En ce qui concerne l’aide publique au développement (APD) par exemple, l’UE s’est fixé comme cible collective une APD correspondant à 0,7 % du RNB d’ici 2030. Beaucoup de pays en développement souhaitaient un calendrier plus serré pour la mise en œuvre de cet engagement et une cible individuelle et non collective de 0,7 %.
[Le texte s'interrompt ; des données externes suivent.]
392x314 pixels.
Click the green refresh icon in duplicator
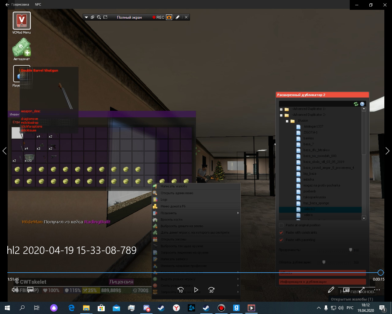[x=356, y=104]
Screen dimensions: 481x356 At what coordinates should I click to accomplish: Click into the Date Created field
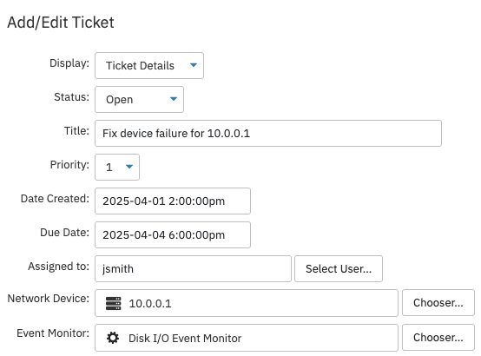pos(173,201)
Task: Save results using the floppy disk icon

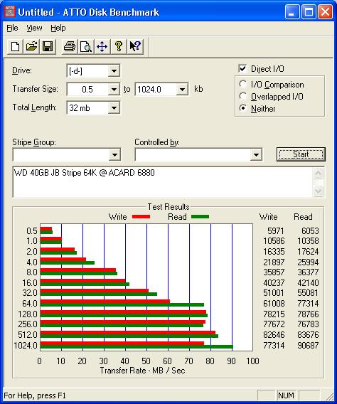Action: tap(48, 47)
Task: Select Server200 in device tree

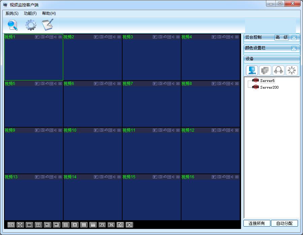Action: point(269,87)
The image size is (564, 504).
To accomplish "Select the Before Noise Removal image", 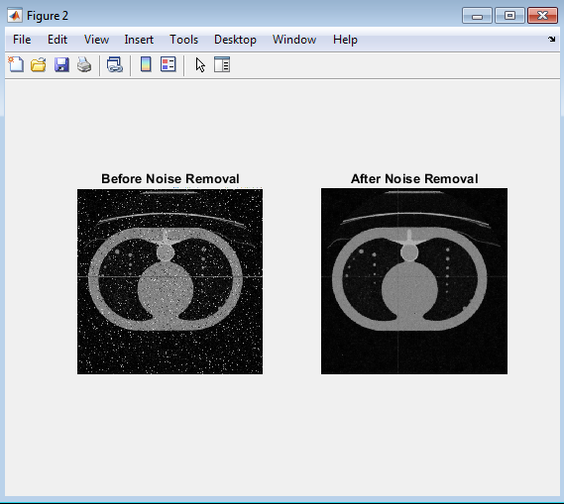I will [x=169, y=281].
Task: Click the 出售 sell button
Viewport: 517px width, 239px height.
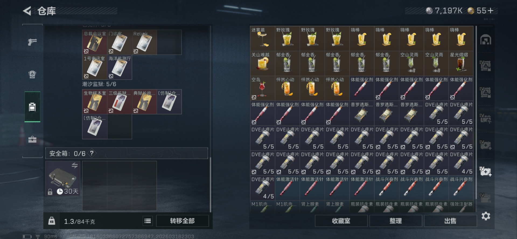Action: point(450,221)
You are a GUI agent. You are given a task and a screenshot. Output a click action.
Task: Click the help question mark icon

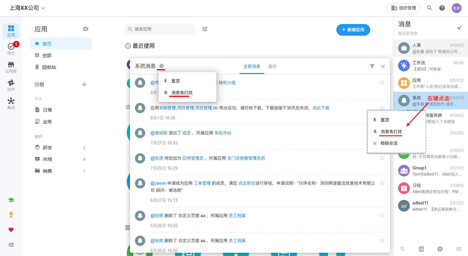[442, 8]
Le problème le plus débattu à Addis-Abeba était celui des impôts, et la création d’un organisme intergouvernemental chargé de prendre des décisions en matière de coopération fiscale internationale demandé surtout par les organisations de la société civile. Elles n’ont pas obtenu satisfaction, même s’il y a eu promesse de collaborer pour réduire considérablement, voire éliminer les flux financiers illicites, et de renforcer les capacités des administrations fiscales des pays en développement.
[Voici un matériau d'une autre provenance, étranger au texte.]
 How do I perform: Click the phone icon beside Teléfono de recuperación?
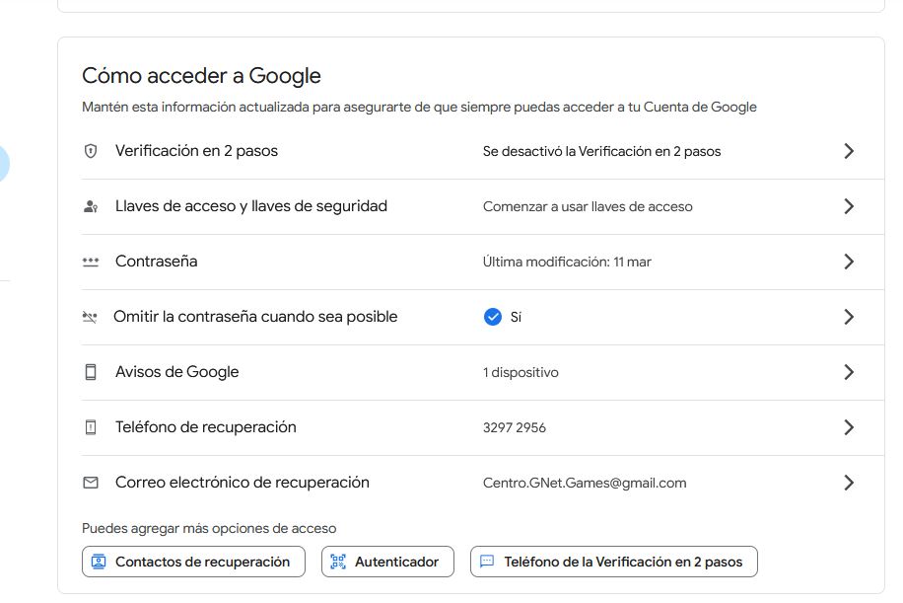coord(91,427)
C’est dans cet esprit que le PNUD a lancé, en collaboration avec l’OCDE, un programme intitulé « Inspecteurs des impôts sans frontières ». Des experts fiscaux collaboreront avec les fonctionnaires locaux des administrations fiscales des pays en développement pour renforcer les capacités en matière de contrôle fiscal.

En résumé, si le Programme d’action d’Addis-Abeba propose une série de mesures qui, une fois mises en œuvre, contribueront grandement au financement d’un nouveau programme de développement durable, il est temps aussi que les gouvernements agissent au lieu de se contenter de mots.
 

[1] http://www.undp.org/content/undp/en/home/blog/2015/7/21/The-Addis-Ababa-Action-Agenda-A-step-forward-on-financing-for-development-.html

 

Le Programme d’action d’Addis-Abeba (AAAA) a cherché à trouver une solution aux problèmes récurrents dans l’identification et la mobilisation de sources durables de financement pour les initiatives de développement. Pour ce faire, le programme a porté sur le renforcement de la coopération internationale et le renouvellement des engagements pris dans le cadre du programme de développement international. Parmi les solutions proposées : fournir aide et assistance aux pays les moins développés, promouvoir la bonne gouvernance et soutenir les politiques nationales de lutte contre l’évasion fiscale, le blanchiment d’argent et le financement du terrorisme. Les États membres de l’ONU s’engagent à fournir un soutien financier suffisant pour atteindre les objectifs de développement durable dans tous les pays. Une fois de plus, cet engagement est ancré dans la conviction que les ODD tentent de répondre à des défis mondiaux qui concernent tous les États, indépendamment de leur niveau de développement.